# BRANO DI TESTO
Sulla base di tali premesse, quali
sarebbero, allora, secondo l’appello, le strategie da adottare per il
‘rilancio’ del progetto europeo?
Il documento è diviso in tre sezioni:
nella prima, “Unire persone e luoghi”, si promuove l’Apprendistato
Europeo per permettere ai giovani di formarsi in una sorta di ‘Erasmus
in azienda’ – un programma che ben rappresenta la concezione liberista
dell’istruzione come strumento di creazione di forza-lavoro alla completa mercé delle imprese e incarnazione di quell’ideale europeo di mobilità del lavoro che non nasconde altro che una guerra tra poveri su scala continentale.

# SEZIONE DATI
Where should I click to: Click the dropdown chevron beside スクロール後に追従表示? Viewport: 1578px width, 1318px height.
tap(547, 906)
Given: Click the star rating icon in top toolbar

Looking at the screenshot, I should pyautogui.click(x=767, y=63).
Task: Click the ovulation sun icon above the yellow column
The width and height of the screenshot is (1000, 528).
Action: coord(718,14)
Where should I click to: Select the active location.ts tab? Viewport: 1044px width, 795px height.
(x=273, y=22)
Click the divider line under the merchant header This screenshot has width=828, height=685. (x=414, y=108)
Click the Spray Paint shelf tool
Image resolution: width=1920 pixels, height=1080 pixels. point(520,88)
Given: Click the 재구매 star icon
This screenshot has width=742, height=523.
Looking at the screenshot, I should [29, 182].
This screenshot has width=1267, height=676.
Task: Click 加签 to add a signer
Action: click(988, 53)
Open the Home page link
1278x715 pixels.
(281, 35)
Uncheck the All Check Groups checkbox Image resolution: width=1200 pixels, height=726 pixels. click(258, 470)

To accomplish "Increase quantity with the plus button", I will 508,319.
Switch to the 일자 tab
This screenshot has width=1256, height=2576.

# CONSEGNA SCRITTA
Per favore, prosegui il testo sull'appello per il rilancio del progetto europeo, riprendendo subito dopo l'ultima frase riportata.

# IN RISPOSTA
C’è poi il “Piano straordinario per gli investimenti in infrastrutture
ed in reti”, che dovrebbe “promuovere un modello di crescita e di vita
socialmente e ambientalmente sostenibile, rispettoso dell’equilibrio
naturale ed energivoro”. Parole bellissime e condivisibili, che però
fanno venire in mente la strenua difesa della TAV ad
opera di sindacati confederali e Confindustria, un progetto che
contraddice completamente il concetto di “ambientalmente sostenibile” e
che di certo non sembra puntare ad “unire territori, città e paesi” in
quanto, tanto per fare un esempio, Torino e Lione sono già collegate dalla linea ad alta velocità TGV.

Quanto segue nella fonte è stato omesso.